[Text for analysis — start]

Key Terms in this Chapter

Structural Racism: The systemic ways policies and practices are developed, maintained, and perpetuated differentially to privilege and advance some groups favorably and disadvantage and disenfranchise other groups.

Implicit Racial Bias: unintentional or unconscious prejudice toward someone based on their skin color, racial, or ethnic origin.

Disproportionality: The overrepresentation or underrepresentation of a group relative to its representation in the total population.

Disproportionate Minority Contact (DMC): The Juvenile Justice and Delinquency Prevention Act (JJDPA) requires states to identify and address DMC at multiple decision points in processing juvenile cases, not just at the point of confinement.

White Supremacy: The ideological belief in the inherent superiority of people categorized as White and the inherent inferiority of racial, ethnic groups categorized as nonwhite.

Disparity: The unequal distribution of and accessibility to resources across different groups.

Anti-Racism: The active process of recognizing, acknowledging, and challenging white supremacist ideology by changing beliefs, policies, and practices to redistribute power and resources in racially equitable ways.

Adultification: The perception that Black children are older, adult-like, less innocent, and more culpable than their White peers when they exhibit the same developmentally appropriate behaviors.

Racial Microaggressions: Intentional and unintentional everyday verbal, behavioral, or environmental humiliations that communicate negative racial slights, insults, assaults, invalidations of people categorized as nonwhite.

Matrix of Domination: A sociological paradigm coined by Dr. Patricia Hill-Collins to locate and explain lived experiences with interlocking forms of oppression based on various classification of identity (race, class, age, sexual orientation, gender, etc.) within the social contexts that produce them.

Relative Rate Index (RRI): A tool designed to identify and measure disparities across the stages of processing cases in the juvenile justice system by comparing rates of juvenile justice contact experienced by different youth groups.

Racial Stress or Trauma: The negative effects of race-related distress. Symptoms may include anxiety, depression, anger, fear, sadness, helplessness, shame, hypervigilance, isolation, avoidance, etc.

[Text for analysis — finish]

• Activity: In the key terms text, who is credited with coining the Matrix of Domination? The items that follow are separate from the key terms text and unrelated to it.

[Data shown — start]

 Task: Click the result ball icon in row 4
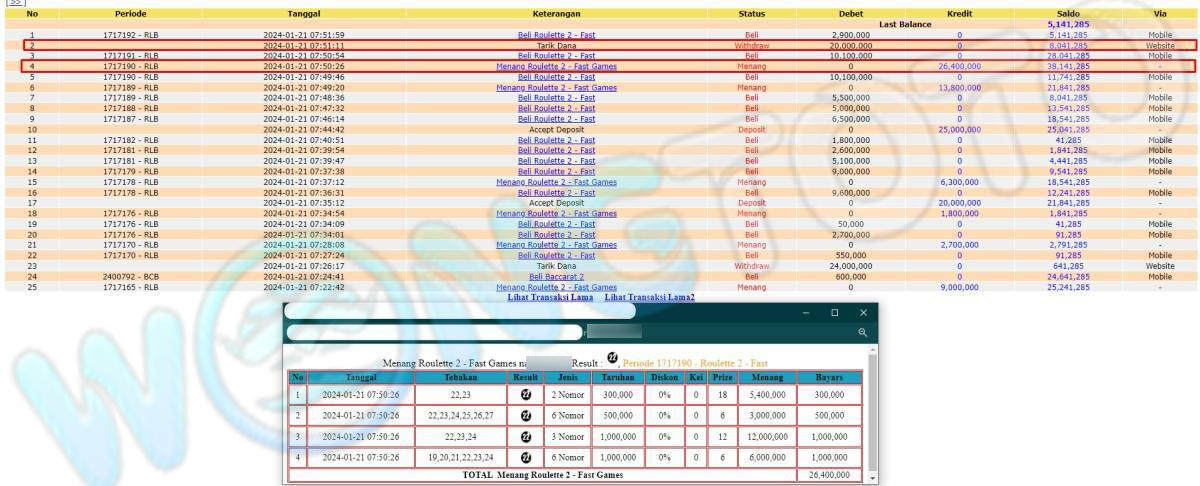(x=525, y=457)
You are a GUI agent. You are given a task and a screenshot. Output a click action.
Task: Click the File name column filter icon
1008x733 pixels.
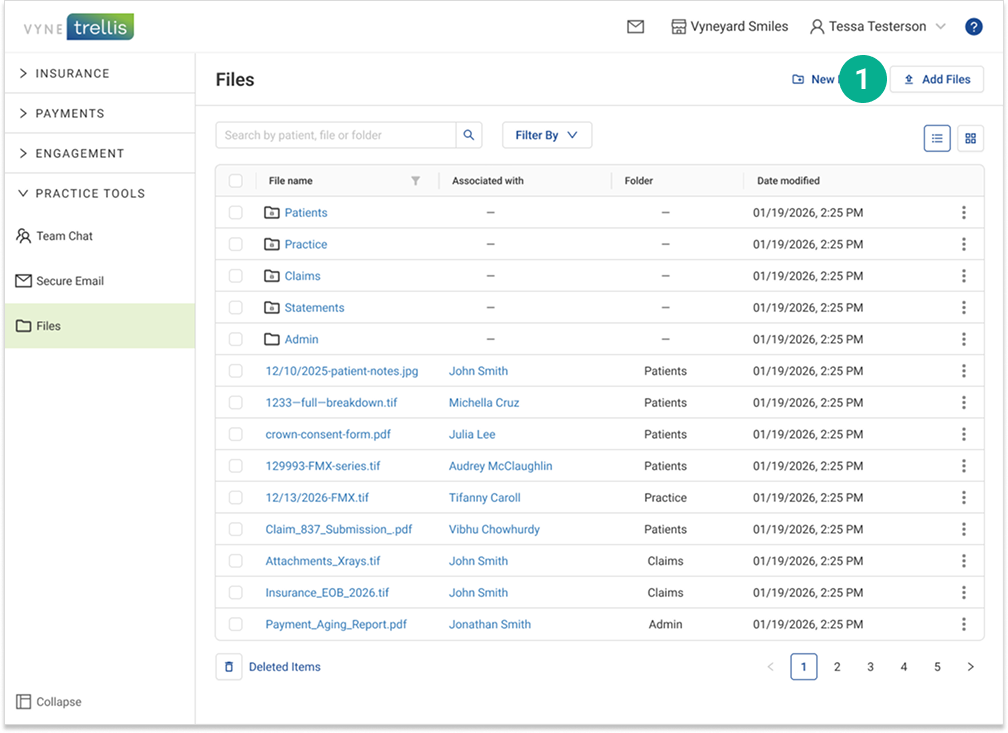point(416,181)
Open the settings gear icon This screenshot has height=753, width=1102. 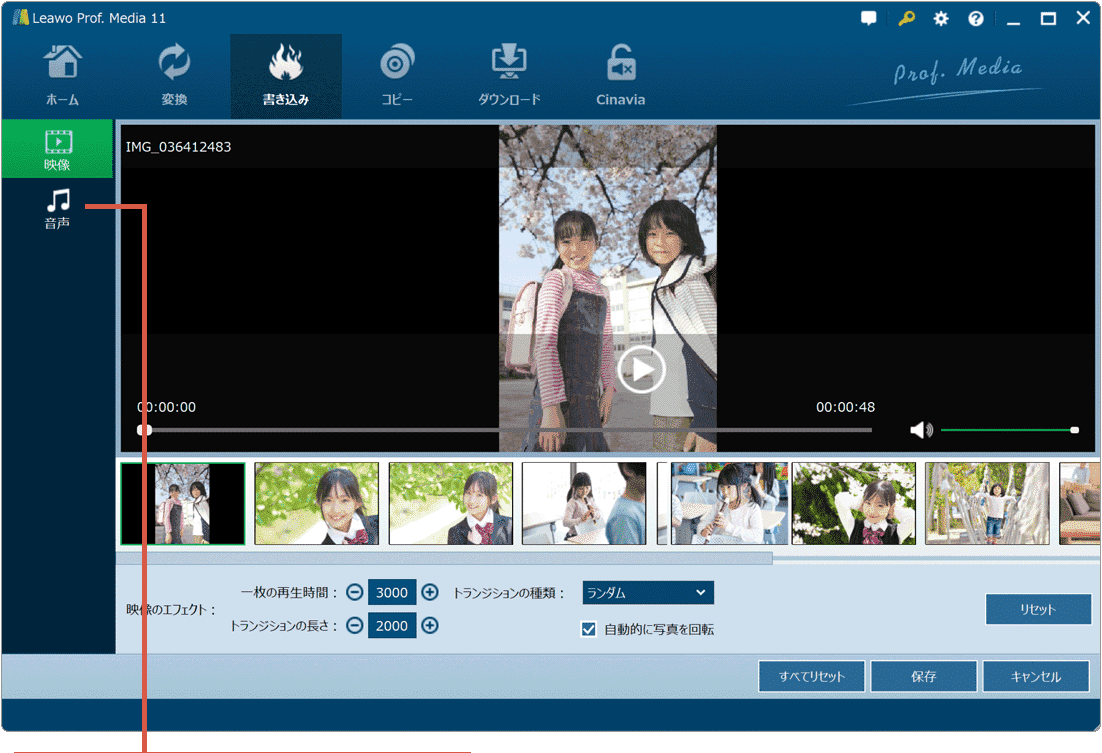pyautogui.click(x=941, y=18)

[Data shown — finish]

• Exercise solution: Dr. Patricia Hill-Collins